CBS and MTHRF are two regulating genes involved in homocysteine metabolism. In particular MTHFR is important for re-methylation of homocysteine (HCY); a process in which HCY is transformed in methionine by the transfer of a methyl group from Me-THF to HCY. In 1988 Kang et al. described a MTHFR “thermolabile” variant characterized by enzyme lability at 46°C and a reduced activity.[36] Frosst et al. identified the genetic disorder of this variant, consisting of cytosine-thymine transversion at cDNA nucleotide 677 that lead to an amino-acid substitution from valine to cytosine, on translation.[37] In presence of genotype C/C MTHFR activity is 100%, but reduced when genotype is C/T (65%) or T/T (30%). Many studies have shown that elevated HCY plasma levels are considered a risk factor for vascular disease.[38-40] One study reported an increased prevalence of hyper-HCY in PAD patients.[8] The association between PAD and MTHFR polymorphism has been studied in literature with controversial results; the Linz Peripheral Arterial Disease (LIPAD) study doesn’t correlate MTHFR and PAD, while a meta-analysis of 9 appropriate studies showed that being homozygous for the C677T allele was associated with an increased risk of PAD.[3141]

CBS is involved in transsulfuration pathway in which HCY is converted in Cysteine. The 844ins68bp is an evolutionary conserved polymorphism of the CBS gene that segregates with the pathogenic T833C mutation and consists of a 68bp insertion, duplicating the 3’ splice site between intron 7 and exon 8. The gene rearrangement brought two GGGG runs close to each other and generated a splicing control element that allows the constitutive selection of the more distal 3’ splice site in the 844ins68 carriers.
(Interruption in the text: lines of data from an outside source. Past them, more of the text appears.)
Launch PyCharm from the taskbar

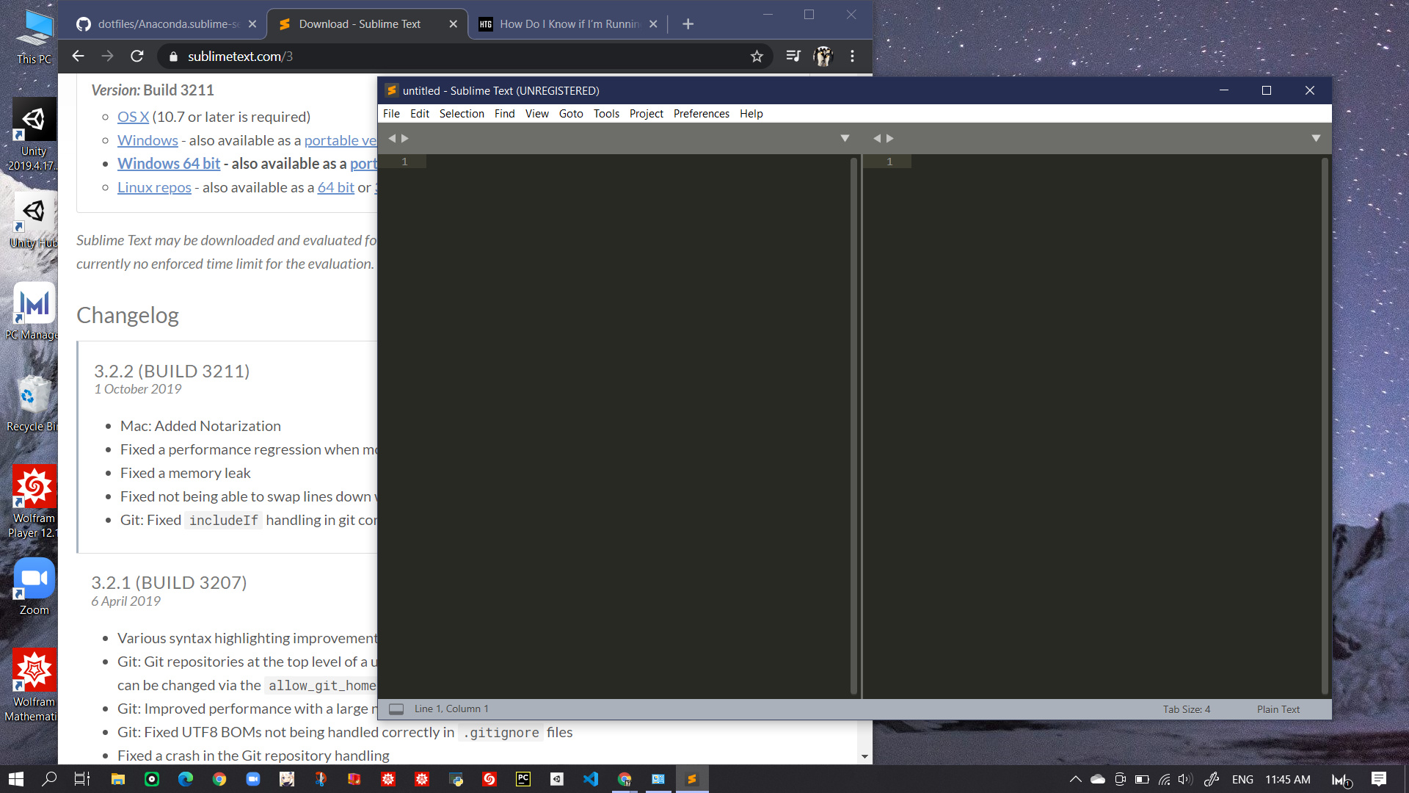(x=523, y=779)
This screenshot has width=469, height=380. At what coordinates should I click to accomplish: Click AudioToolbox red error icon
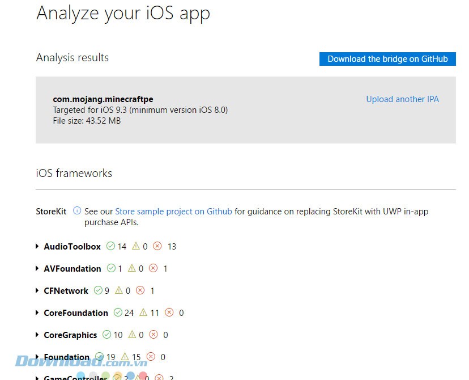pos(157,246)
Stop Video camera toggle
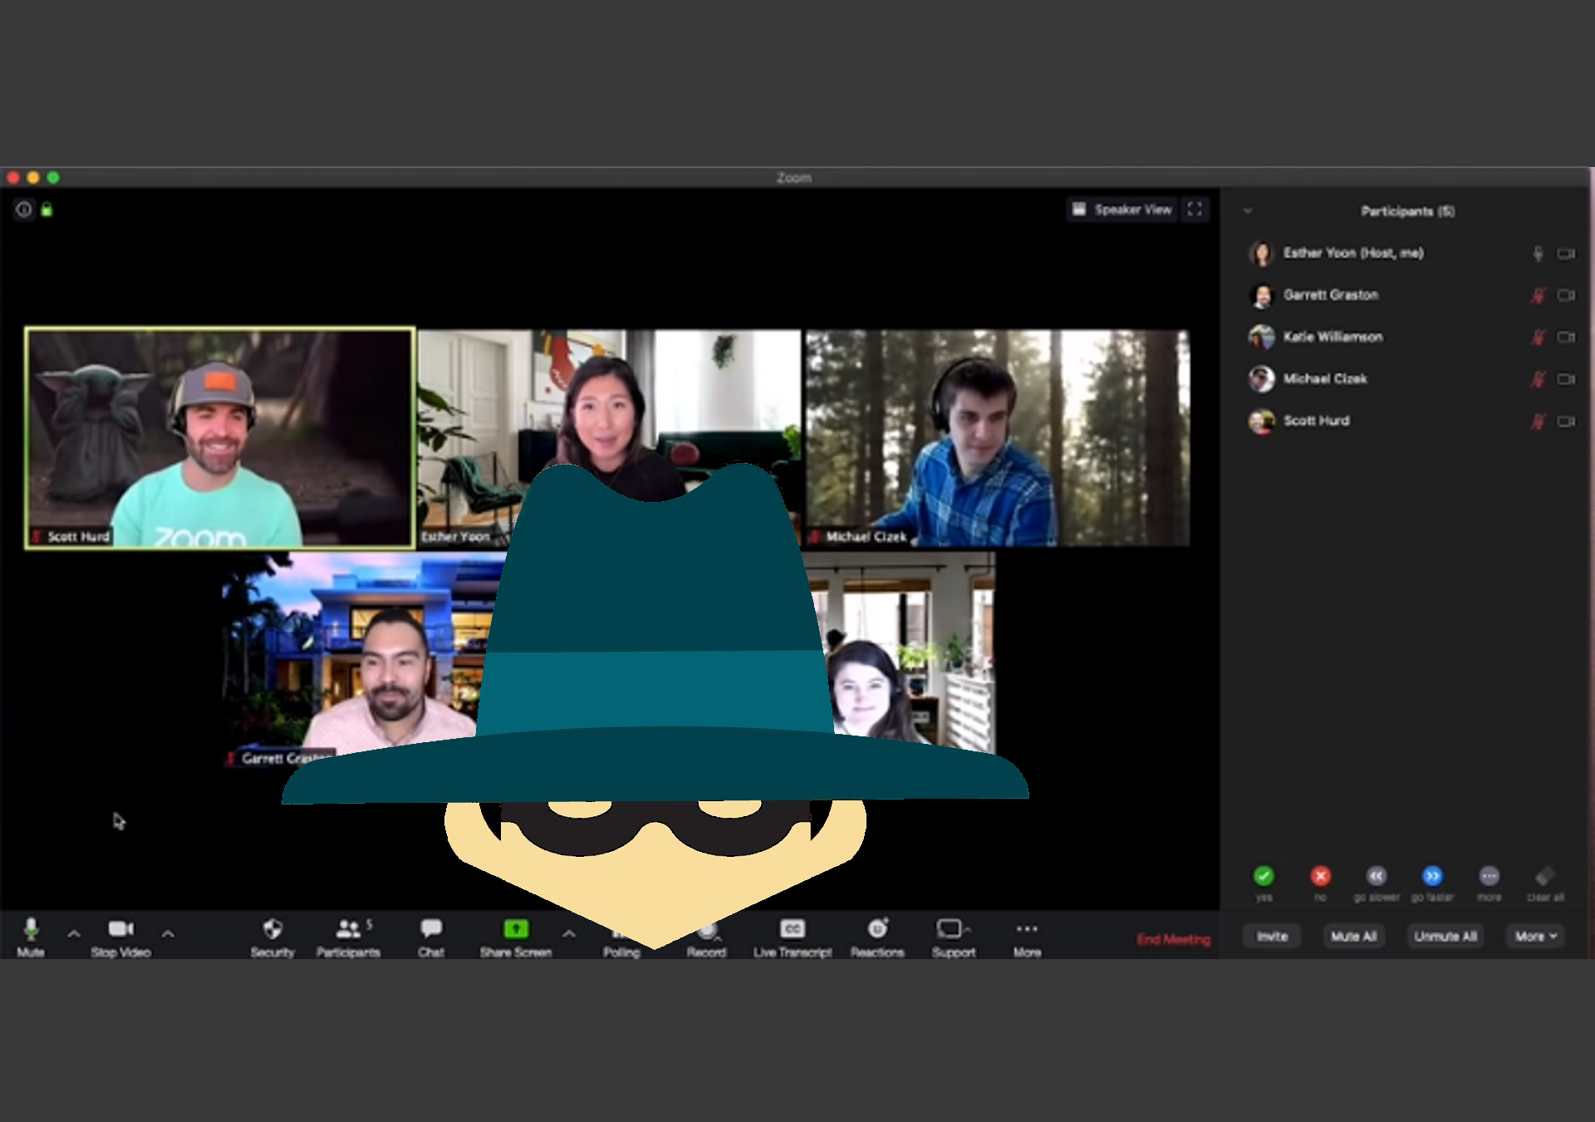Image resolution: width=1595 pixels, height=1122 pixels. [120, 929]
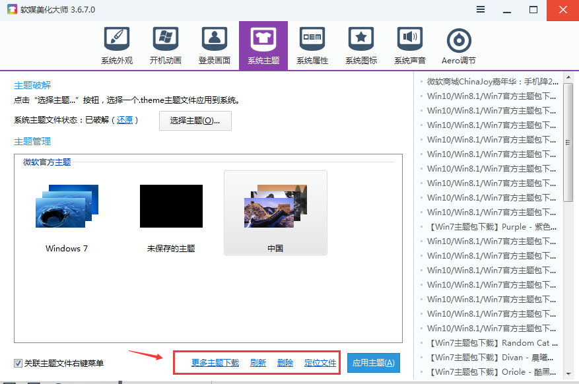579x384 pixels.
Task: Click the 删除 link
Action: pos(285,362)
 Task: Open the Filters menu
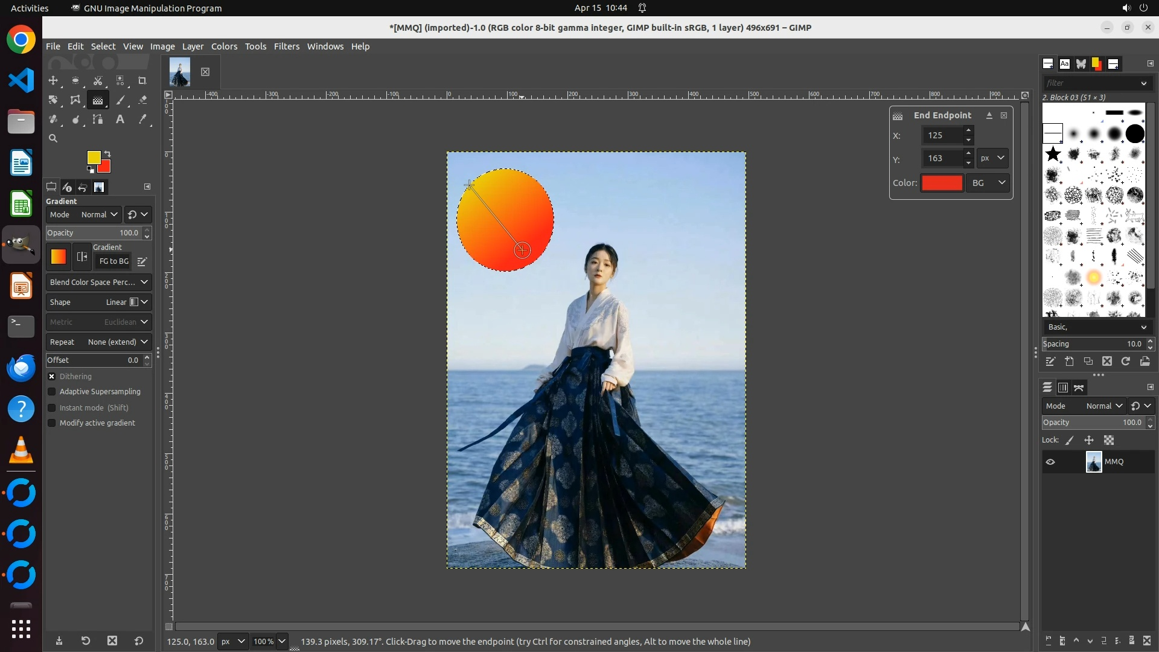pos(286,46)
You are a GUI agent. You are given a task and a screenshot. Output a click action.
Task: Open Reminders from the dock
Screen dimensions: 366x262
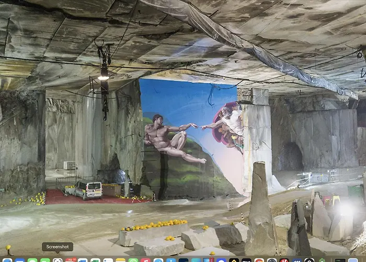108,260
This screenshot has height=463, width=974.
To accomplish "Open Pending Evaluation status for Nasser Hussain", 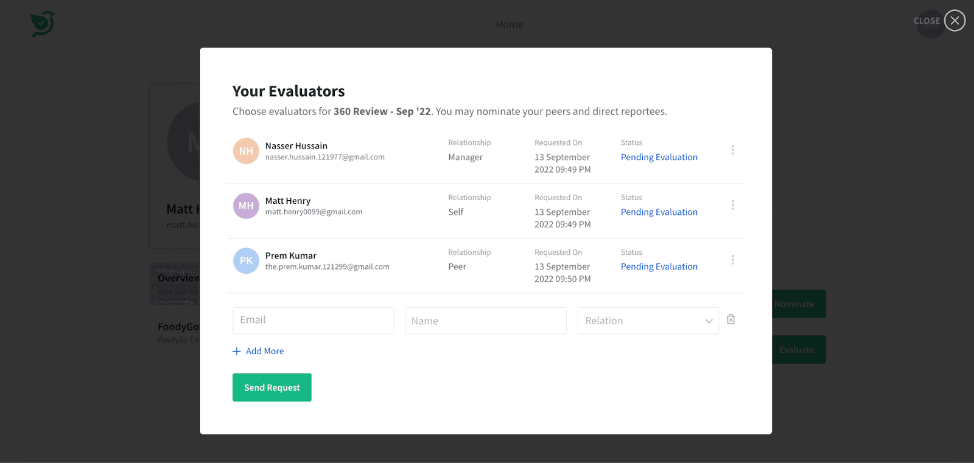I will tap(659, 157).
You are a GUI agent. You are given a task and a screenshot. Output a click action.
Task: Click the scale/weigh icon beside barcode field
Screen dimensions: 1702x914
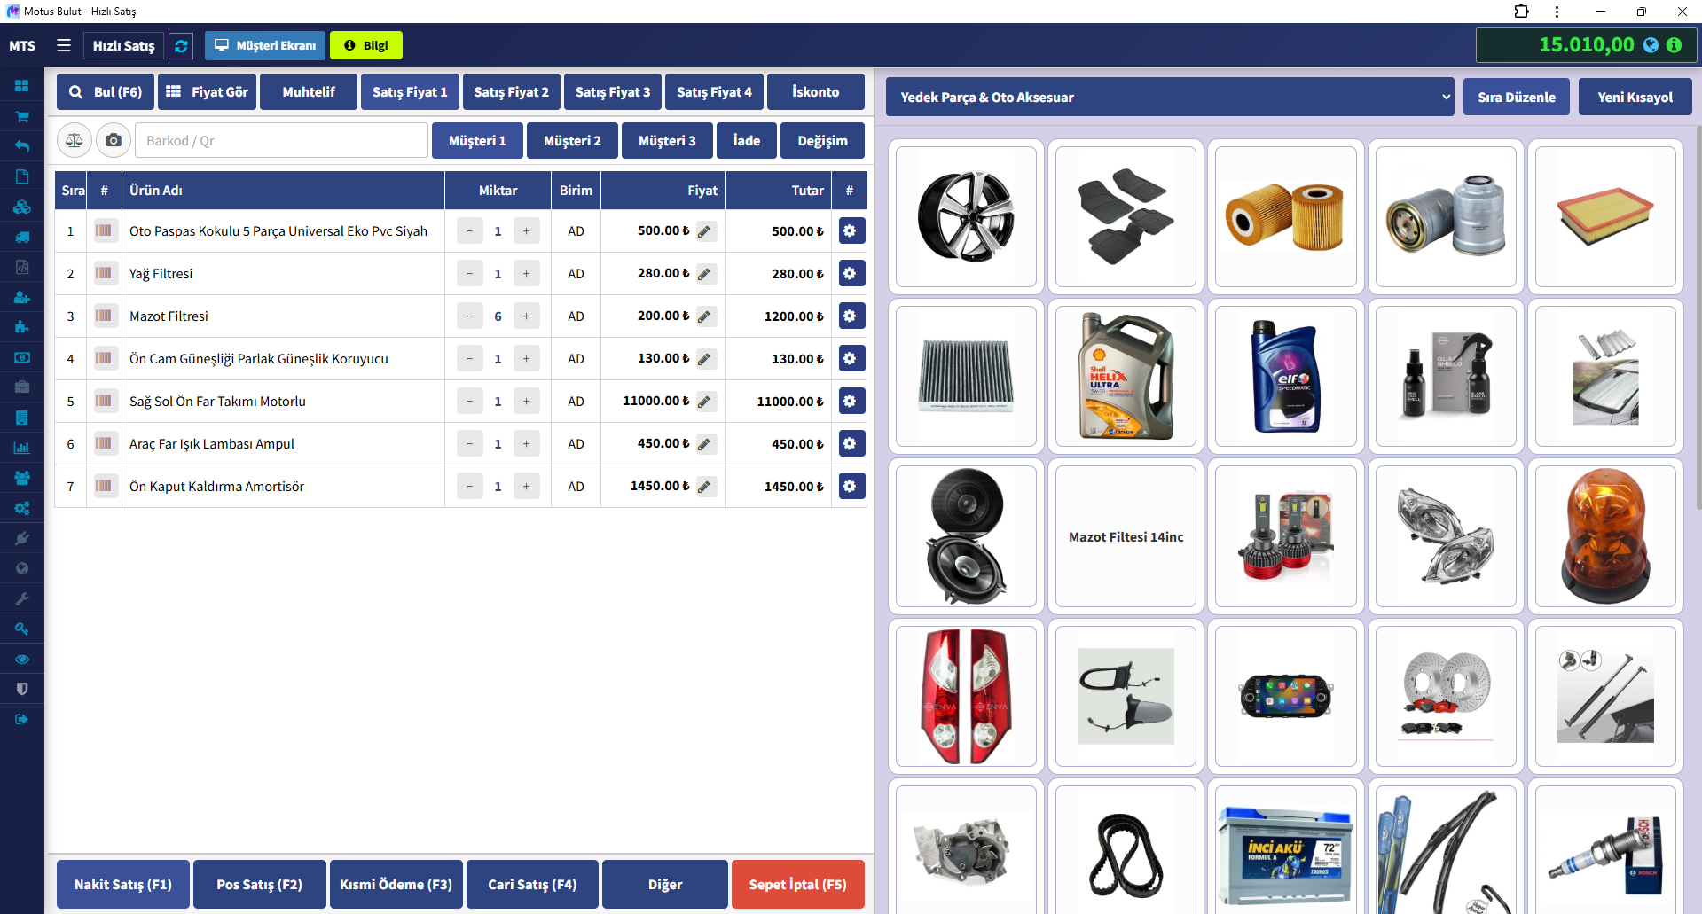click(75, 140)
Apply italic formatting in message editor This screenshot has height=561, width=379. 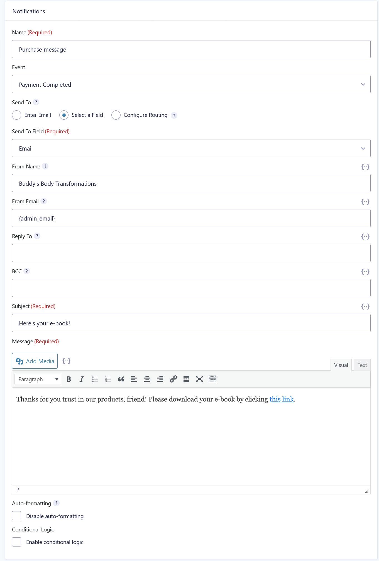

Heterozygosity for CBS deficiency is considered a minor cause of hyperhomocysteinaemia. There is no study that showed a correlation between CBS mutation and PAD. In our study, both CBS 844ins68 and MTHFR C677T have no affect on the progression of the disease.

Statistical analysis showed that of all the environmental and genetic variables studied; only the smoking habit plays a role in the progression of PAD. The fact that the common atherogenic risk factors such as diabetes, hypertension, dyslipidemia, have no statistical significance could be explained by a good compliance to drug therapy. Moreover, in the first stage, our advice to stop the smoking habit and reduce body weight has been widely rejected. It would appear that patients prefer to control their disease with medication and are less willing to correct their habits. No correlation exists between the genetic thrombophilic factors (FVL and Prothrombin G20210A) and genetic determinants of hyperhomocysteinemia (CBS and MTHFR) studied with the progression of PAD.

In conclusion, we can also argued that it does not seem useful to undertake more investigation in order to associate the presence of mutations we have studied to the common methods of prevention and control of chronic progression PAD. The way of a possible influence of these factors in developing acute events at the lower limb remain open.